Concomitant therapy with vasoconstrictive ergot alkaloids (see Section 4.5 Interactions with Other Medicines and Other Forms of Interactions).

4.4 Special Warnings and Precautions for Use

Prolonged or repeated use of antibiotics including roxithromycin may result in superinfection by resistant organisms. In the event of superinfection, roxithromycin should be discontinued and appropriate therapy instituted.
When indicated, incision, drainage or other appropriate surgical procedures should be performed in conjunction with antibiotic therapy.

Pseudomembranous colitis.

Antibiotic associated pseudomembranous colitis has been reported with many antibiotics. A toxin produced by Clostridium difficile appears to be the primary cause. The severity of the colitis may range from mild to life threatening. It is important to consider this diagnosis in patients who develop diarrhoea or colitis in association with antibiotic use (this may occur up to several weeks after cessation of antibiotic therapy). Mild cases usually respond to drug discontinuation alone. However, in moderate to severe cases, appropriate therapy with a suitable oral antibacterial agent effective against Clostridium difficile should be considered. Fluids, electrolytes and protein replacement therapy should be provided when indicated.
Drugs that delay peristalsis, e.g. opiates and diphenoxylate with atropine, may prolong and/or worsen the condition and should not be used.
Roxithromycin, like erythromycin, has been shown in vitro to elicit a concentration-dependent lengthening in cardiac action potential duration. Such an effect is manifested only at supratherapeutic concentrations. Accordingly, the recommended doses should not be exceeded.

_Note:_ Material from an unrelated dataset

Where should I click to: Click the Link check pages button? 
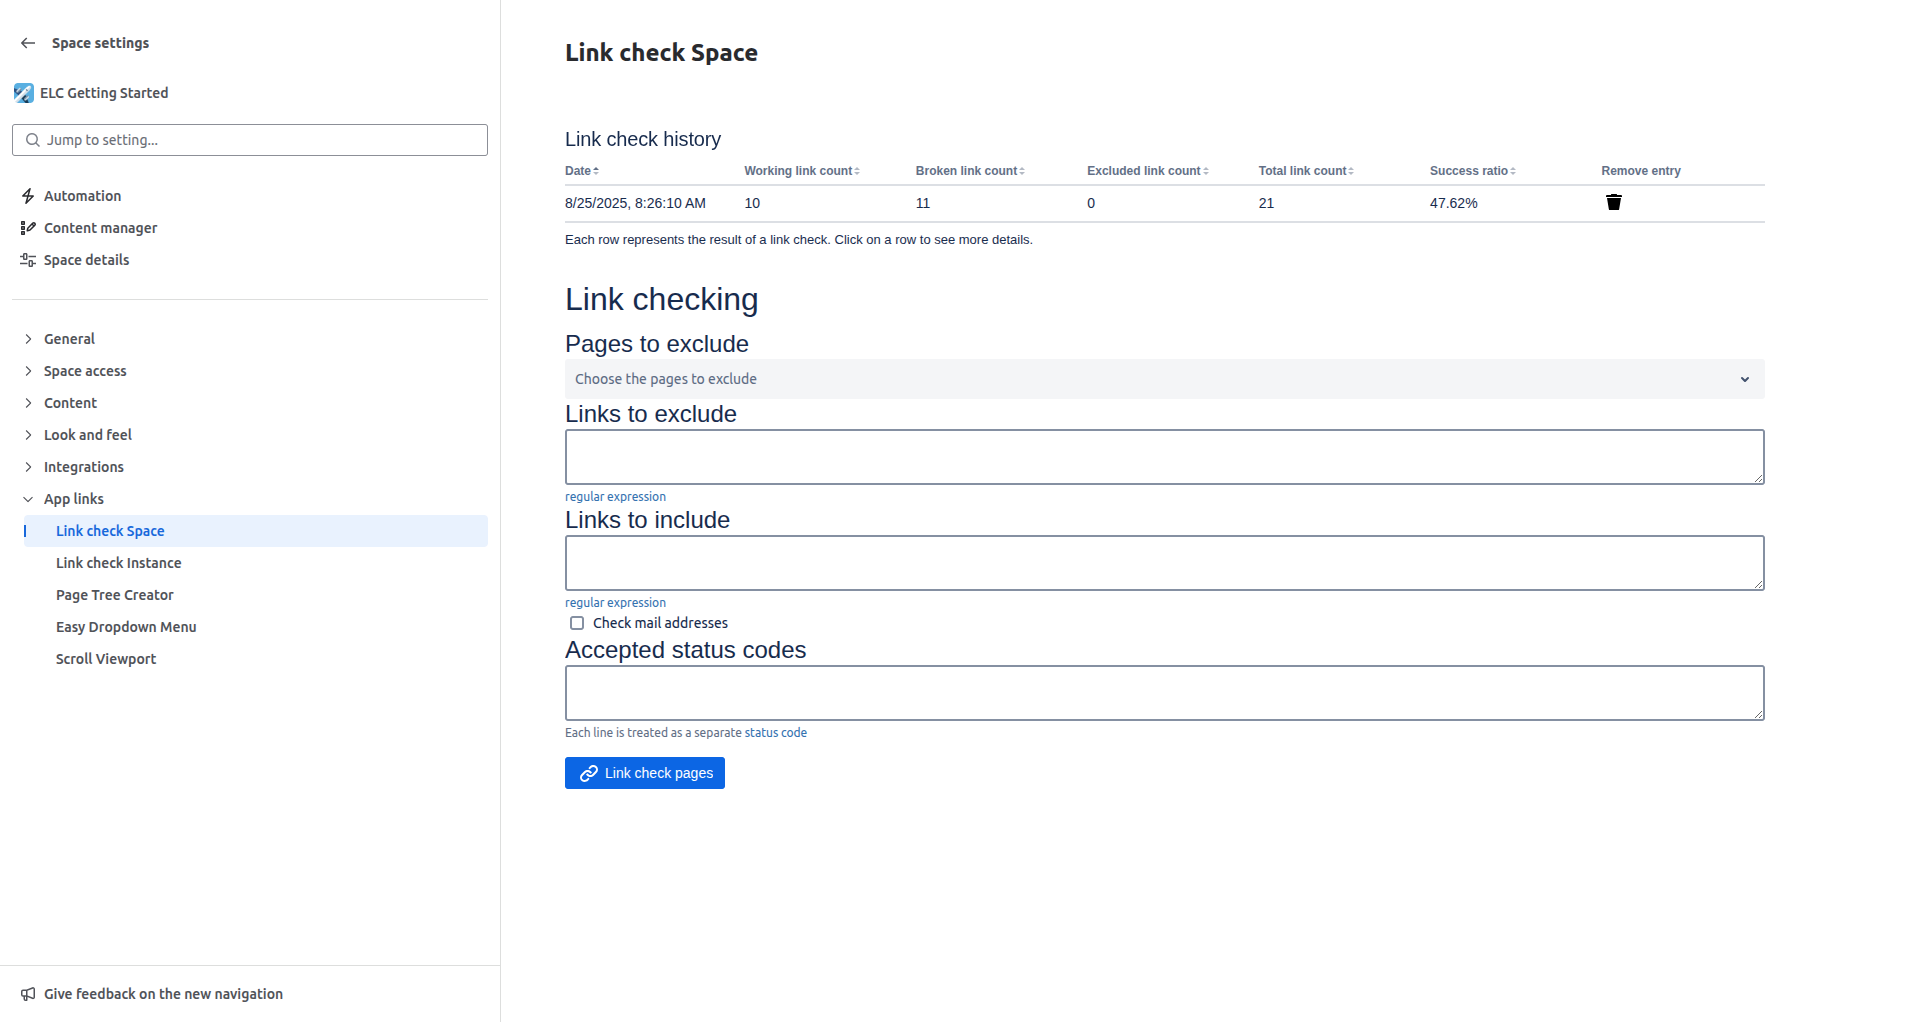point(644,773)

Clostridium difficile-associated disease.

Diarrhoea, particularly if severe, persistent and/or bloody, during or after treatment with roxithromycin, may be symptomatic of pseudomembranous colitis (see Section 4.8 Adverse Effects (Undesirable Effects)). If pseudomembranous colitis is suspected, roxithromycin must be stopped immediately.

QT prolongation.

In certain conditions macrolides, including roxithromycin, have the potential to prolong the QT interval. Therefore, roxithromycin should be used with caution in patients with congenital prolongation of the QT interval, with ongoing proarrhythmic conditions (i.e. uncorrected hypokalemia or hypomagnesaemia, clinically significant bradycardia), and in patients receiving Class IA and III antiarrhythmic agents (see Section 4.5 Interactions with Other Medicines and Other Forms of Interactions, Astemizole, cisapride, pimozide).

Myasthenia gravis.

As with other macrolides, roxithromycin may have the potential to aggravate the myasthenia gravis.

Skin conditions.

Cases of severe bullous skin reactions such as Stevens-Johnson syndrome (SJS) or toxic epidermal necrosis (TEN) have been reported with roxithromycin (see Section 4.8 Adverse Effects (Undesirable Effects)). If symptoms or signs of SJS or TEN (e.g. progressive skin rash often with blisters or mucosal lesions) are present, roxithromycin treatment should be discontinued.

Ergotism.

Severe vasoconstriction ("ergotism") with possibly necrosis of the extremities has been reported when macrolide antibiotics have been associated with vasoconstrictive ergot alkaloids. Absence of treatment by these alkaloids must always be checked before prescribing roxithromycin. (See Section 4.5 Interactions with Other Medicines and Other Forms of Interactions, Ergot alkaloids.)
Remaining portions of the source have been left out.